Below are the records. Gather each line that holds "beside".

*** Opening Supplied information ***

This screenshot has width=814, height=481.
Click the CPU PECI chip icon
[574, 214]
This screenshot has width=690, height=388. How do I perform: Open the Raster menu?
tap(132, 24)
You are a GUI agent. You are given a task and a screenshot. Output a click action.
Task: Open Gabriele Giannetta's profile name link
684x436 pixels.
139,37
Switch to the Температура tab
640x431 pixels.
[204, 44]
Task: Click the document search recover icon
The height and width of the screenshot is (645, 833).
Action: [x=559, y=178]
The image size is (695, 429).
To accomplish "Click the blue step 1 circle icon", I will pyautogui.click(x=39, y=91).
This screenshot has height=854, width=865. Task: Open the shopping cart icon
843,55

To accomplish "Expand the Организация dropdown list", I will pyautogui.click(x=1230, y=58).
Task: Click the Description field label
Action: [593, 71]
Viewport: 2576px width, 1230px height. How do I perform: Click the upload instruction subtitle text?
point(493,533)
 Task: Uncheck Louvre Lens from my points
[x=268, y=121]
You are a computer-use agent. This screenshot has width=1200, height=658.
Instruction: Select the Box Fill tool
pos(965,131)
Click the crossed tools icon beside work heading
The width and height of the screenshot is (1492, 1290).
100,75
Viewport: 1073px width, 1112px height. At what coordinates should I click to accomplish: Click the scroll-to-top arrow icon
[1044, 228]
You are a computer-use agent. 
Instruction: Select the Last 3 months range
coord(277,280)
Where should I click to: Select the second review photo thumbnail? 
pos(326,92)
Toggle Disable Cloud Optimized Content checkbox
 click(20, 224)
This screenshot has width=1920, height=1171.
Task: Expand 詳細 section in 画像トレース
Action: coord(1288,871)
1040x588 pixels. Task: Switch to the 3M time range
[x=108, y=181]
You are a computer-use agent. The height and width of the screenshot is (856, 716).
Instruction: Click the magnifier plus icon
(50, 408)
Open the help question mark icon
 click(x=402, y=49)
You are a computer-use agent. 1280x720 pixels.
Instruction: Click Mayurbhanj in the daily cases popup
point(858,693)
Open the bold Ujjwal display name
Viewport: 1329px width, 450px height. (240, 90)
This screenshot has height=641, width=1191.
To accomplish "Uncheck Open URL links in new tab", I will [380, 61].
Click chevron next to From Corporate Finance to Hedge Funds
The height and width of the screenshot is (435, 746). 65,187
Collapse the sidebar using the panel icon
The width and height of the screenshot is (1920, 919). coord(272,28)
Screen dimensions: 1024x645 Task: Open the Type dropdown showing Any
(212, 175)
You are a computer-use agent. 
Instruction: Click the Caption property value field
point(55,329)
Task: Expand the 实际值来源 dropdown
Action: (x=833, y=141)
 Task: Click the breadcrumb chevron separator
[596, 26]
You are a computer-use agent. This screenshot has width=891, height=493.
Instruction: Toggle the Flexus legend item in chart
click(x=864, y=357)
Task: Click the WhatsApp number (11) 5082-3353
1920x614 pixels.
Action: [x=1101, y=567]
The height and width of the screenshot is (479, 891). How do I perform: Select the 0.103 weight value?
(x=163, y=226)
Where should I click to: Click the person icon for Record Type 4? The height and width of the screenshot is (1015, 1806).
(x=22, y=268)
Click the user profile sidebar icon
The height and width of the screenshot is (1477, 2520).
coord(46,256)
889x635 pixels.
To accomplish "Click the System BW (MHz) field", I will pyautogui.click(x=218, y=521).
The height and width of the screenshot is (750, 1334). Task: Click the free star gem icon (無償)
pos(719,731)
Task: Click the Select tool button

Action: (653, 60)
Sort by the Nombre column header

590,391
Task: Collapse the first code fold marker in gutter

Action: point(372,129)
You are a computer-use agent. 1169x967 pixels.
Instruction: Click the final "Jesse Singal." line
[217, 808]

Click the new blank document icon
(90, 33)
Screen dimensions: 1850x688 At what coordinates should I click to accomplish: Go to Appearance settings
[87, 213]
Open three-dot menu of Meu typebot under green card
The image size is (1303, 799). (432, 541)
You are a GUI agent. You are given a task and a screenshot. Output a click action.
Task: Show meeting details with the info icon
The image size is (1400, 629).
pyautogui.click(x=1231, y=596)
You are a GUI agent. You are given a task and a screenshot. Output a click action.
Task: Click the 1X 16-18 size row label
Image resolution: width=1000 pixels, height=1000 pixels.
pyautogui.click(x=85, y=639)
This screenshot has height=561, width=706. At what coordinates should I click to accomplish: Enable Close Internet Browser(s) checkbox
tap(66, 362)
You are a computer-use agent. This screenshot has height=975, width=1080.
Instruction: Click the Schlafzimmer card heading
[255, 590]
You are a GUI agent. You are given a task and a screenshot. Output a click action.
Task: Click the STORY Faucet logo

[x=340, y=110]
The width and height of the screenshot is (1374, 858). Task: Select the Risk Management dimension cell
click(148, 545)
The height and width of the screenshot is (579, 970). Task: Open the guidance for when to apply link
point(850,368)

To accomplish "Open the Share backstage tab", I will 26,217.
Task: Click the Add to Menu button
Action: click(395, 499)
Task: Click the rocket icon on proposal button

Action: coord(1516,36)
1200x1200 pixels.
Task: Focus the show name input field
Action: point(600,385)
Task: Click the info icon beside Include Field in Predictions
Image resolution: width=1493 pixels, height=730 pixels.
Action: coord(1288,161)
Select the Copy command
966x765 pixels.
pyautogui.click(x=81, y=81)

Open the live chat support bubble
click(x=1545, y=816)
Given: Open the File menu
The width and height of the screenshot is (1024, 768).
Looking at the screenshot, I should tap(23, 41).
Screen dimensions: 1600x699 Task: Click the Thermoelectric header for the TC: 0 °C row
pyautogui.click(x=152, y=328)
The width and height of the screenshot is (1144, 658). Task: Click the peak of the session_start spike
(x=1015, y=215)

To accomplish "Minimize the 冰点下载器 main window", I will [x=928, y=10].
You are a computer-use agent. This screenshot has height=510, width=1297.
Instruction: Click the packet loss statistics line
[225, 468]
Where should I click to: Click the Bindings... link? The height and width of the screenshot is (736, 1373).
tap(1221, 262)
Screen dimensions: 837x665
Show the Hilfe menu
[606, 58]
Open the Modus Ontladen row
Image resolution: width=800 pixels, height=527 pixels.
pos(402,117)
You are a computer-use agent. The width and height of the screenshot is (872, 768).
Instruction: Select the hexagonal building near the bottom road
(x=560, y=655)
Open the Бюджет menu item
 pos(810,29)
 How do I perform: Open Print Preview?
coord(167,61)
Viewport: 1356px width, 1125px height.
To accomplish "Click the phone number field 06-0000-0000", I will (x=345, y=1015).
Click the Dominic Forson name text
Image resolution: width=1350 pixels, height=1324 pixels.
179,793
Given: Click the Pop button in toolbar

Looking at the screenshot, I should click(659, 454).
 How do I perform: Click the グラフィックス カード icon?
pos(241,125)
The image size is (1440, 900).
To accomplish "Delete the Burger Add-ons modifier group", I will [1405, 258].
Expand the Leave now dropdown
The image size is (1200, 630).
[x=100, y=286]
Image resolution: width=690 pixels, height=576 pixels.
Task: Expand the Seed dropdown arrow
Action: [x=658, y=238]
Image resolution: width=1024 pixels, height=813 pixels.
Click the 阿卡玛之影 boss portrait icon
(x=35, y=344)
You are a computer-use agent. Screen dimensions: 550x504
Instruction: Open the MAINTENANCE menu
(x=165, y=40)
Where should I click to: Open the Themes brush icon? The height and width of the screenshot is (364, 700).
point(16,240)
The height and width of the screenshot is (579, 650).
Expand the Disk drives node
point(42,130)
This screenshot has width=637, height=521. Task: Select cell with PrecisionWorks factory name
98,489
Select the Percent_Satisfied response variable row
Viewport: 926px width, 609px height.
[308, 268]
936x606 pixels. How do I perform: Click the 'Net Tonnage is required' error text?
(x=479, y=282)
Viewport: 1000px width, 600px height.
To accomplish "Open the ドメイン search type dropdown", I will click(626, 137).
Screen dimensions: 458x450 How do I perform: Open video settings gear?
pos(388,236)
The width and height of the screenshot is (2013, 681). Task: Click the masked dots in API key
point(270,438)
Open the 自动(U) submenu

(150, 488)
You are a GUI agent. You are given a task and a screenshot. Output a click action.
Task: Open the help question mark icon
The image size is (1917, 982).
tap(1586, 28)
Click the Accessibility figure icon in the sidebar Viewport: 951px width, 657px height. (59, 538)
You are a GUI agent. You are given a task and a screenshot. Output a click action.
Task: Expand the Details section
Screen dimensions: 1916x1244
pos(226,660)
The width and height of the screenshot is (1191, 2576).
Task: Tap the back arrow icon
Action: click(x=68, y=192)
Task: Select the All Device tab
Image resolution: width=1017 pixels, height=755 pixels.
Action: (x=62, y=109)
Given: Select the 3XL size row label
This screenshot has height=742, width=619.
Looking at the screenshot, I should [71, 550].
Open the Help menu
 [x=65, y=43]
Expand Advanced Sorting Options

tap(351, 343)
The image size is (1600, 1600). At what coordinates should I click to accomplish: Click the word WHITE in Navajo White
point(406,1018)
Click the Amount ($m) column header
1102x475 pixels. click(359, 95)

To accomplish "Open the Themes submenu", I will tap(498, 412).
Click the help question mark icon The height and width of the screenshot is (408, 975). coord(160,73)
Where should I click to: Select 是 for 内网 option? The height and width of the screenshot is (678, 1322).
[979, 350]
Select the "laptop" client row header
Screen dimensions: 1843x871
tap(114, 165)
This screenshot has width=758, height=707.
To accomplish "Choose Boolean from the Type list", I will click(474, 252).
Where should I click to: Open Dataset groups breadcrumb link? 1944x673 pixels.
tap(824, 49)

*** Closing Supplied information ***

__Task solution__.
Click the crossed tools icon beside work heading
Task: Click the info icon beside Include Field in Predictions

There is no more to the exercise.